For all the furor over James not taking the last shot in Game One, there’s a good chance he’ll not be hearing much criticism for the next 2 days — particularly given what he pulled off tonight without Larry Hughes. While the Pistons can scratch their skulls over a layup here or there, there’s not much they can do when James is hitting long, off-balance jumpers with a pair of defenders on him.
TNT’s 3 headed monster of Reggie Miller, The Chuckster and Kenny Smith took issue with the likes of Michael Cooper, Terry Porter and Mark Jackson not getting the coaching gigs that went to Marc Iavaroni, Billy Donovan and Jim O’Brien. And while I ususally blow a gasket over certain (pale) retreads being 3rd of 4th chances, I’m not sure they’ve picked the right examples to groan about. Cooper and Porter have coached in the Association already, and I suspect the latter will get another chance before long. O’Brien took the Celtics to a conference final, Iavaroni was considered by multiple clubs this spring, and Billy Donovan is merely coming off back to back national titles.

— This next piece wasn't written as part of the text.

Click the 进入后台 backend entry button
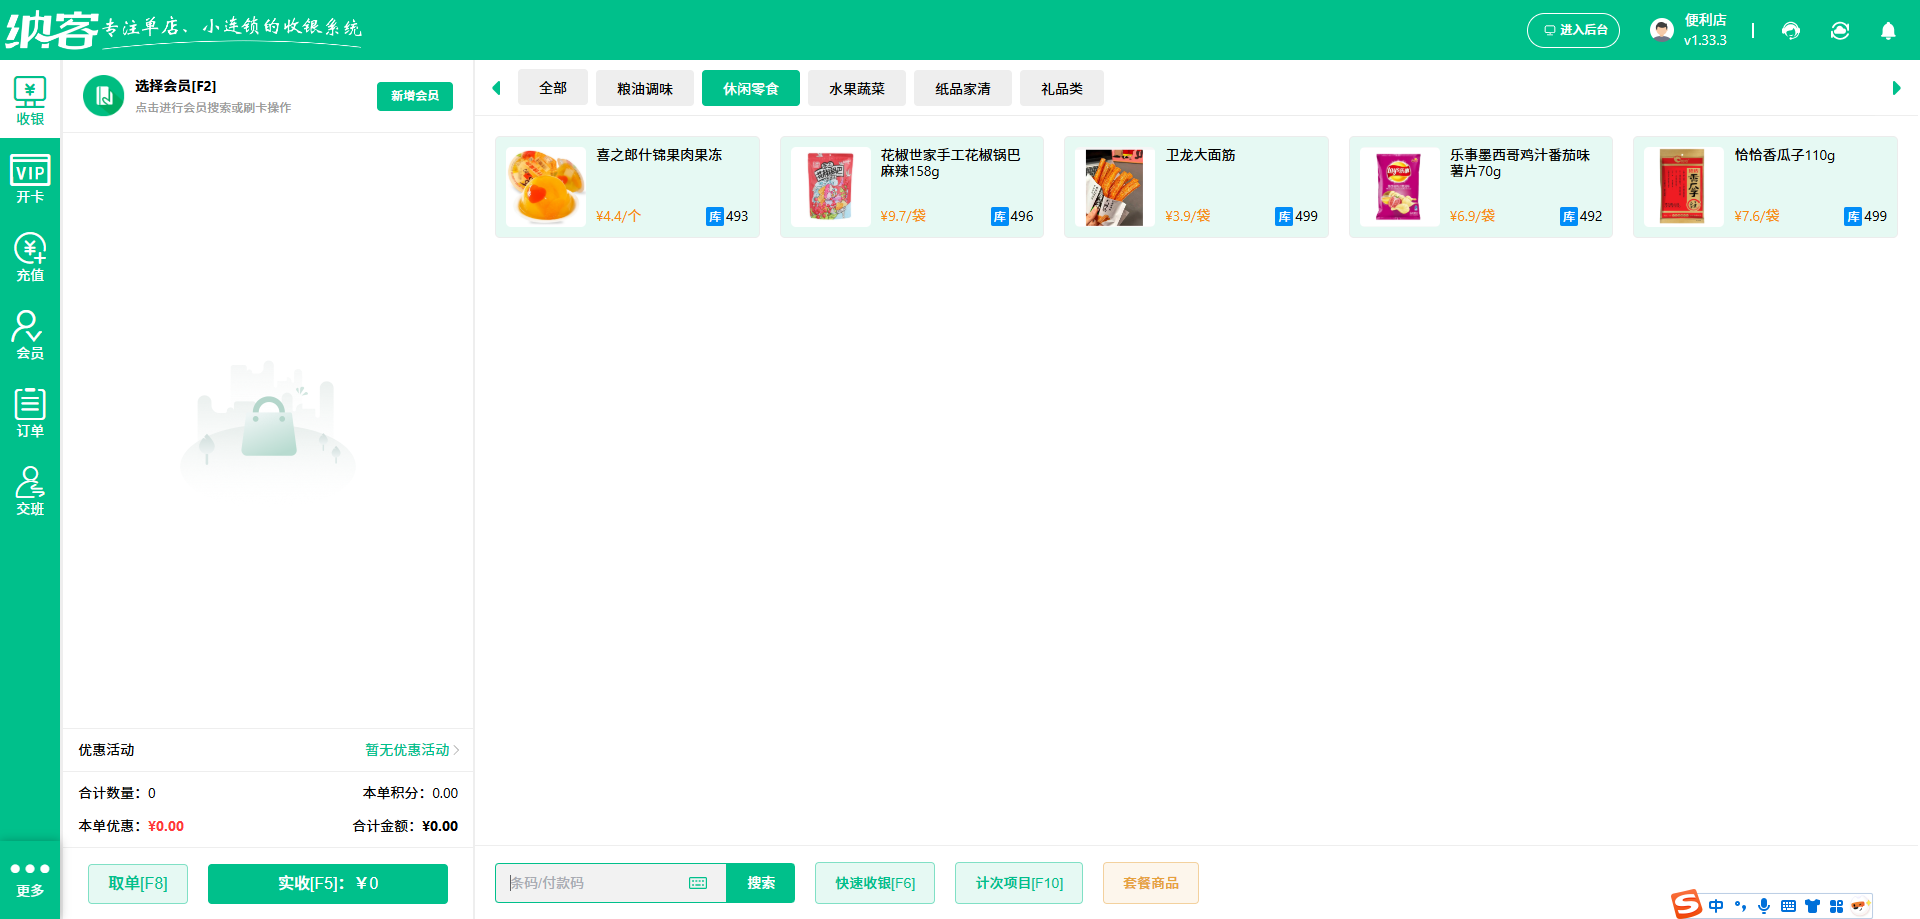The height and width of the screenshot is (919, 1920). pos(1573,30)
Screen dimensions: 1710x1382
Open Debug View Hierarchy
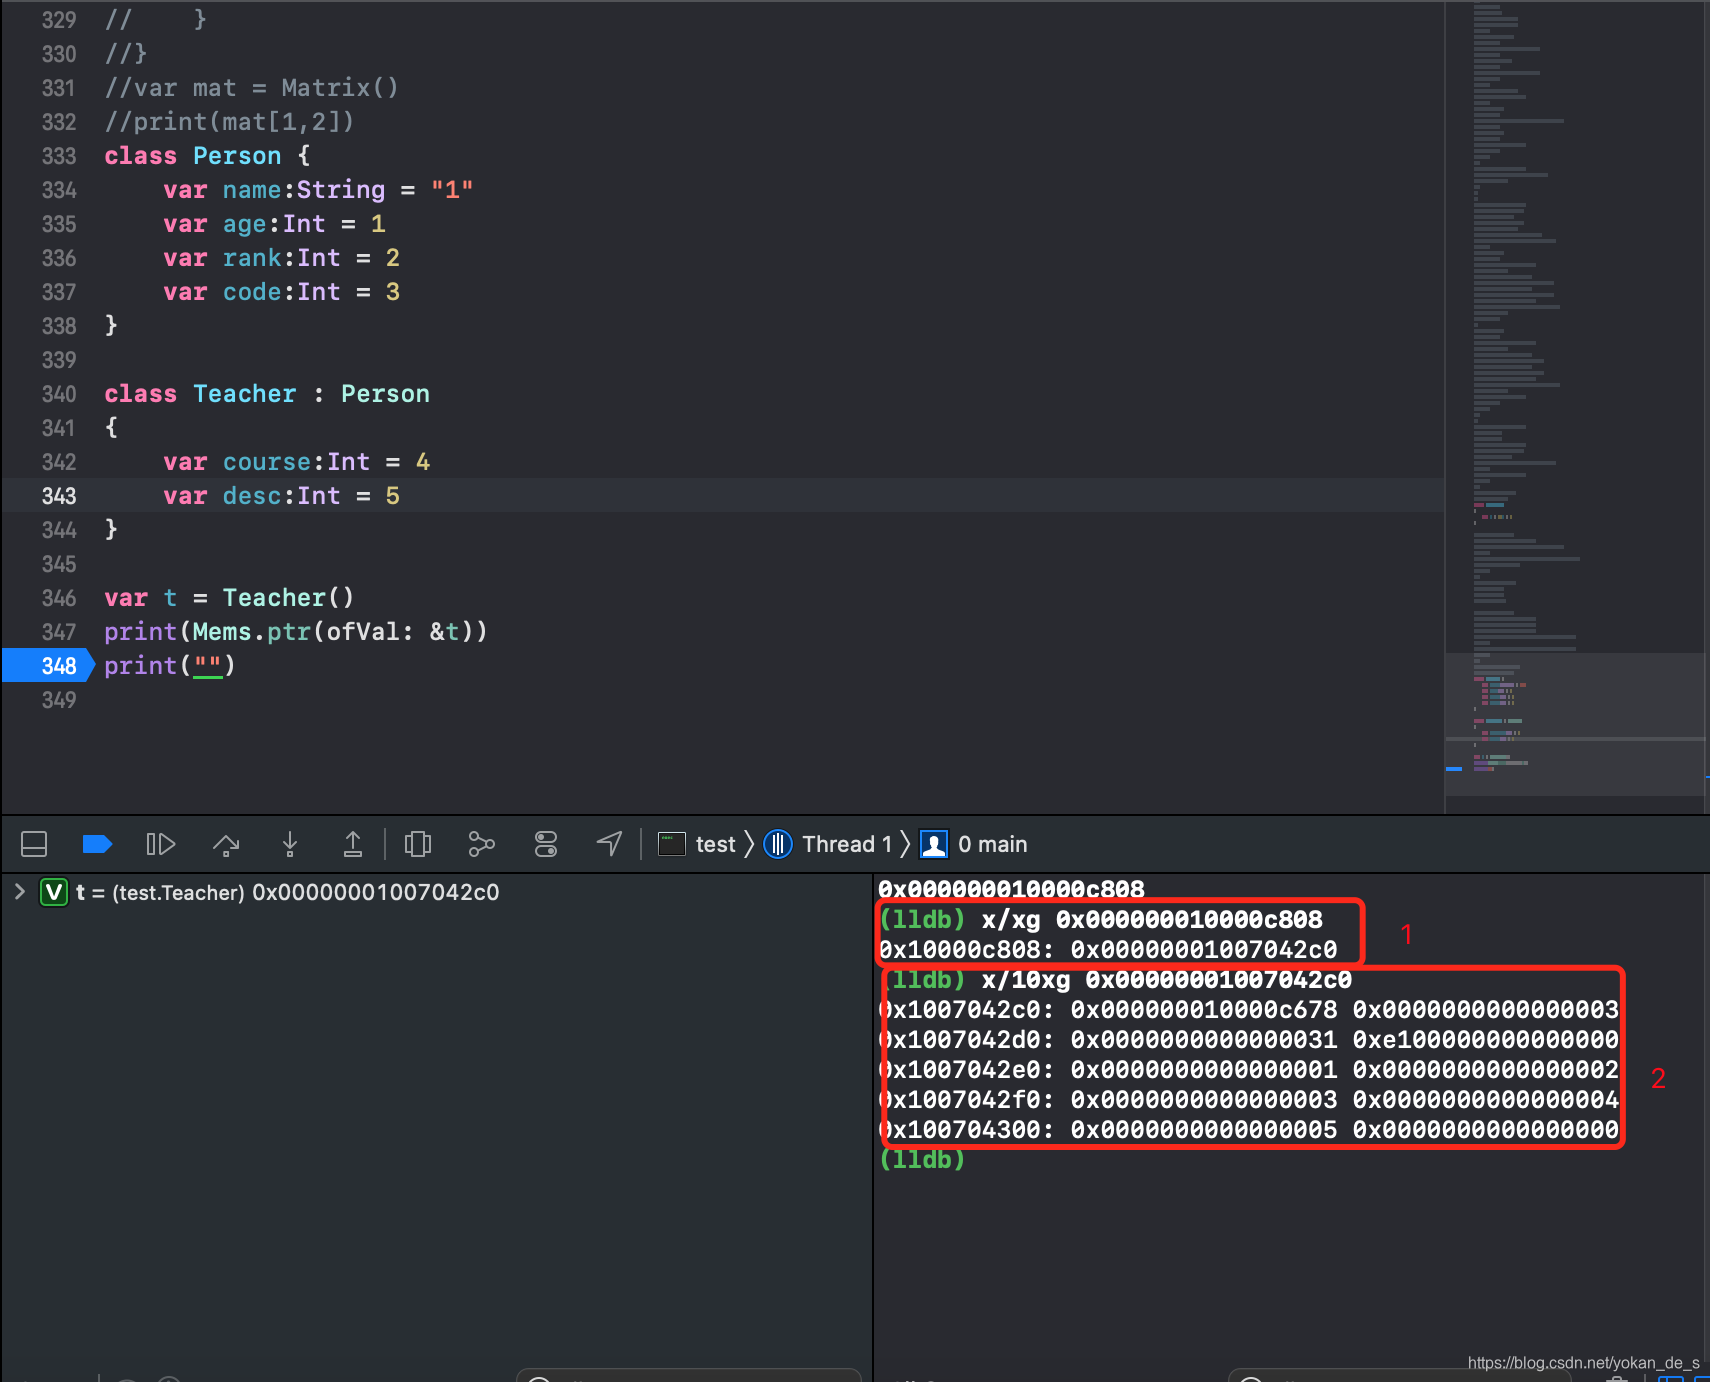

And I’m 100% against Mark Jackson becoming a head coach. Not because he’s unqualified, but if you break Jax and Ian Eagle up, I’ll be deprived of mucho material come next winter.
I still don’t like LeBron, exactly, but he stepped up the way I had expected him to do earlier, against the Nets. I guess he’s supposed to be pretty good, and he obviously is. Which is good, because the rest of his team — and I’m including Ilgauskas at his best (i.e. with the Doug Martsch beard) — is pretty garbage. Basically, this team is one win away from going to the NBA Finals with Daniel Gibson as its second-best player?
LeBron played an incredible game, but Flip Saunders also proved he’s a worse coach than Mike Brown, which is saying something, and the Pistons proved that once they let their foot off the accelerator after stomping the Bulls two straight, they haven’t found the will to put it back on. Saunders seemed to be operating out of the Lenny Wilkens, Ehlo-on-Jordan school of defending a superstar. Why didn’t he run more guys at him? Didn’t Saunders see Drew Gooden missing that cake three-footer that could have ended the game in regulation? Or force James and pass and foul one of the Cavs’ sorry free-throw shooters. It didn’t help, too, that whomever was on James played matador D, with no backside help whatsoever. Someone asked James at the post-game presser about Detroit “letting” him inside, and James acted offended, understandably. James took this game over, no doubt, but Detroit let him do so in the meekest way possible.
mike brown still shouldn’t get a pass for making it the third game this series where they called a meaningless timeout instead of saving it for a game winning attempt taking it in from half court. he’s the worst.